While maintaining its belief in the ultimate victory of socialism in other countries, the young Soviet Republic had, meantime, to be prepared to stand on its own feet and to defend its own interests as a state. Not only had the forces of the White Guards and the interventionists to be defeated, but steps had to be taken to conclude peace with the capitalist countries and to prepare, under certain conditions and safeguards, for cooperation with them. Exploratory moves for the resumption of trade and economic relations with the Allied and Central Powers, as well as with neutral countries, had begun immediately after the conclusion of the Treaty of Brest-Litovsk. As early as May 1918, for instance, the Soviet government made, through the good offices of Colonel Raymond Robins (the representative of the American Red Cross in Petrograd) detailed and far-reaching offers to the United States of long-term economic relations, including the granting of concessions to private businessmen for the exploitation, subject to state control, of Russia’s vast and untapped raw material resources. These offers were reiterated a year later through William Bullitt. There was no response.
Military intrusion and economic harassment from the outside (the latter going to such lengths as “the gold blockade,” i.e. the refusal to accept gold for desperately needed imports) continued, forcing the Soviet government, as Lenin put it, to “go to greater lengths in our urgent Communist measures than would otherwise have been the case.” But the option of “peaceful cohabitation” with the capitalist world, based on normal economic, trade and diplomatic relations, was kept open nonetheless throughout this entire phase.
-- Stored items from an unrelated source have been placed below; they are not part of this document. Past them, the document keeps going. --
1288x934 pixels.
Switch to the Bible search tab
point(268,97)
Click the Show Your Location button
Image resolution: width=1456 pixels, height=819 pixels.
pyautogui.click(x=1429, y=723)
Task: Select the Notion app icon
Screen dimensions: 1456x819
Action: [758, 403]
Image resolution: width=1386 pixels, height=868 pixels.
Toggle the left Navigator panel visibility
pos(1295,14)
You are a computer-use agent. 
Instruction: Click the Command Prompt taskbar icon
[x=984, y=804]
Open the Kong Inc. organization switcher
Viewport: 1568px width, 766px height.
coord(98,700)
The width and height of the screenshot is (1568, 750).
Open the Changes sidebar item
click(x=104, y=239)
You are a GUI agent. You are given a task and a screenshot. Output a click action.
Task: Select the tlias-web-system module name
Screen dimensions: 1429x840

This emerges clearly from the writings and utterances of Lenin and the documents on Soviet foreign policy during the pre-NEP period. Indeed, one of the most incisive and farsighted definitions of the concept of peaceful coexistence dates back to the early summer of 1920 when, in a report on the foreign political situation of the Soviet Republic, the People’s Commissar for Foreign Affairs proclaimed that
“Our slogan was and remains the same: peaceful coexistence (mirnoye sosushchestvovaniye) with other Governments whoever they might be. Reality itself has led … to the need for establishing durable relations between the Government of the peasants and workers and capitalist Governments. . . . Economic reality calls for an exchange of goods, the entering into continuing and regulated relations with the whole world, and the same economic reality demands the same of the other Governments also.”
Thus, the Soviet policy of peaceful coexistence has deep roots in the early history of the Russian Revolution and was most assuredly not something concocted on the spur of the moment for tactical use at Genoa.